SBAR Labor Delivery Report

SBAR Labor and Delivery Report

Name: [YOUR NAME]

Institution: [YOUR INSTITUTION/WORKPLACE NAME]

Department: [YOUR DEPARTMENT]

Date: [DATE]


Section

Details & Example

S (Situation)

Brief Description:
"I, [YOUR NAME], am reporting on patient [PATIENT NAME] in room [ROOM NUMBER], who is now in active labor, showing signs of distress."

B (Background)

Patient Background:
"Patient [PATIENT NAME], G2P1, at 39 weeks gestation, with a history of a previous C-section. No known allergies. The current pregnancy has been uncomplicated until now."

A (Assessment)

Current Assessment:
"On assessment, [PATIENT NAME]'s contractions are 3 minutes apart, lasting 45 seconds.
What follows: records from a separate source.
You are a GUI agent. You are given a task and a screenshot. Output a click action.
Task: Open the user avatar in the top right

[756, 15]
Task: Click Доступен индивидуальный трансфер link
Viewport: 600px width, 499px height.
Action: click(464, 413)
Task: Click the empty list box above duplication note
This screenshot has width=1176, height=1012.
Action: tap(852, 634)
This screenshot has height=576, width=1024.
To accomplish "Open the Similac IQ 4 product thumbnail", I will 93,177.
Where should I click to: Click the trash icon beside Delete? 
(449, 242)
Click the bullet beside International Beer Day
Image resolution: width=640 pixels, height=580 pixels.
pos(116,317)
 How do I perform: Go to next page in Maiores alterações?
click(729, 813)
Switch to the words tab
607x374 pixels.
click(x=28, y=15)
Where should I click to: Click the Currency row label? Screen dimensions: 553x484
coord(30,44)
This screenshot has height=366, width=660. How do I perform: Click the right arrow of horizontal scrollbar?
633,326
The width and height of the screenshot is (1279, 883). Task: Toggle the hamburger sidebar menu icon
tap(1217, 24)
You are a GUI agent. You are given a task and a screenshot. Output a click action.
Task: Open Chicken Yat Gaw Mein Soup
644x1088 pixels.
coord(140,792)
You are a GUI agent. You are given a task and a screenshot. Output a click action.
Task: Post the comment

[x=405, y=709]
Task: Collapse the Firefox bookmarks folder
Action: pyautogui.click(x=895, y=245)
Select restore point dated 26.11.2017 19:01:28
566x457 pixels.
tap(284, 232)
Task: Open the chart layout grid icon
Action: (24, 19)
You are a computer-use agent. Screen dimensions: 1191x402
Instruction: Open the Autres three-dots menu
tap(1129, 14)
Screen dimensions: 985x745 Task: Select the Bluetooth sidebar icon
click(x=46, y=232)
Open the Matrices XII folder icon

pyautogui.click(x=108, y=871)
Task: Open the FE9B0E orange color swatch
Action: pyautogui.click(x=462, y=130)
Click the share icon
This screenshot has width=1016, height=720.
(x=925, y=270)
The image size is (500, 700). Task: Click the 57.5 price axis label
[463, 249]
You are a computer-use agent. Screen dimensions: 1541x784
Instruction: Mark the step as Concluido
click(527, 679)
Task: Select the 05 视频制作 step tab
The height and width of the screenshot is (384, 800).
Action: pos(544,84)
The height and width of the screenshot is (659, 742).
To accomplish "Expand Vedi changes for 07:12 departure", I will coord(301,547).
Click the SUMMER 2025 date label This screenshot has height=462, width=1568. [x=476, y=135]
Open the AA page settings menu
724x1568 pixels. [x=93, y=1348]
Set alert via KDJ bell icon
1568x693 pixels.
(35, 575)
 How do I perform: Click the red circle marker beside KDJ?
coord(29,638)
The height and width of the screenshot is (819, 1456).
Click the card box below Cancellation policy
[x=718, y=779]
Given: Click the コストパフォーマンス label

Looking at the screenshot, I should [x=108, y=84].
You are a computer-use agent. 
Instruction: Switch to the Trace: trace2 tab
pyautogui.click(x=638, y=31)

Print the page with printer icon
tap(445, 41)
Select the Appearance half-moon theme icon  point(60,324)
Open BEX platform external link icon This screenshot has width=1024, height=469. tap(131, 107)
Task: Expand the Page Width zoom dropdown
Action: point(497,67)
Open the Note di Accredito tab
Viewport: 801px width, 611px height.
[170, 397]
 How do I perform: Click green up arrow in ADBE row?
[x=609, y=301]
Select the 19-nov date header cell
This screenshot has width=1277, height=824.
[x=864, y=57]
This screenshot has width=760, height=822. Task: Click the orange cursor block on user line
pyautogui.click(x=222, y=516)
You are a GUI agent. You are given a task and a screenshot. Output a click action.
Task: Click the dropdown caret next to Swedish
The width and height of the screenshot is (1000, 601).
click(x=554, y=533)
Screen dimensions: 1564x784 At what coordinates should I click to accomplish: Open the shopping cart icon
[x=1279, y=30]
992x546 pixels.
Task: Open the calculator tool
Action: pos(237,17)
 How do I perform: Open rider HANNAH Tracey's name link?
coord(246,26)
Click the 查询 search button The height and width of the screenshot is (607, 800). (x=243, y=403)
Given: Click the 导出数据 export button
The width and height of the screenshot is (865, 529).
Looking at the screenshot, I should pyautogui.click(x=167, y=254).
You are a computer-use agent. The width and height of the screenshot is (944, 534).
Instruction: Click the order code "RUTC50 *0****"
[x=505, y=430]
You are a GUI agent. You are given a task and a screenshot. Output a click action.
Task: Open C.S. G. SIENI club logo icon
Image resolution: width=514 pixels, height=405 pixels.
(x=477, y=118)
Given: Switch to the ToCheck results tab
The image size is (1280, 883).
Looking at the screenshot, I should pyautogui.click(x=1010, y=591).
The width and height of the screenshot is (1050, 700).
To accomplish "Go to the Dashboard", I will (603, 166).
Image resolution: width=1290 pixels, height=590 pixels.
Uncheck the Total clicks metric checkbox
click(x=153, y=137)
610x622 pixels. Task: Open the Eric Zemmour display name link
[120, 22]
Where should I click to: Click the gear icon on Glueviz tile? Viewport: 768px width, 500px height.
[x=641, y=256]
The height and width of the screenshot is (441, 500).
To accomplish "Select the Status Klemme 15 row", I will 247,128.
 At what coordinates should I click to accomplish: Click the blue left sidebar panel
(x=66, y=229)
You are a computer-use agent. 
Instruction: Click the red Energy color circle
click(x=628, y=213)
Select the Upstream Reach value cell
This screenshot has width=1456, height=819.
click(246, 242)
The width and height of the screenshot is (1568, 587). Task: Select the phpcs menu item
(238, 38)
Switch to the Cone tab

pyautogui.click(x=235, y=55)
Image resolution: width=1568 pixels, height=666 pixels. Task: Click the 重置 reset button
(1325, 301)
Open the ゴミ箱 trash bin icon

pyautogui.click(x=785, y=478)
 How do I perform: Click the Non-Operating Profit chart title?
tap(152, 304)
Fetal heart rate has shown occasional decelerations to 110 bpm. Administered IV fluids and placed the patient in a left lateral position."

R (Recommendation)

Action/Recommendation:
"Recommend continuous fetal monitoring and consider notifying the on-call obstetrician, [OBSTETRICIAN NAME], for review due to the fetal heart rate decelerations. Prepare for possible urgent intervention if the patient's or fetus's condition does not improve."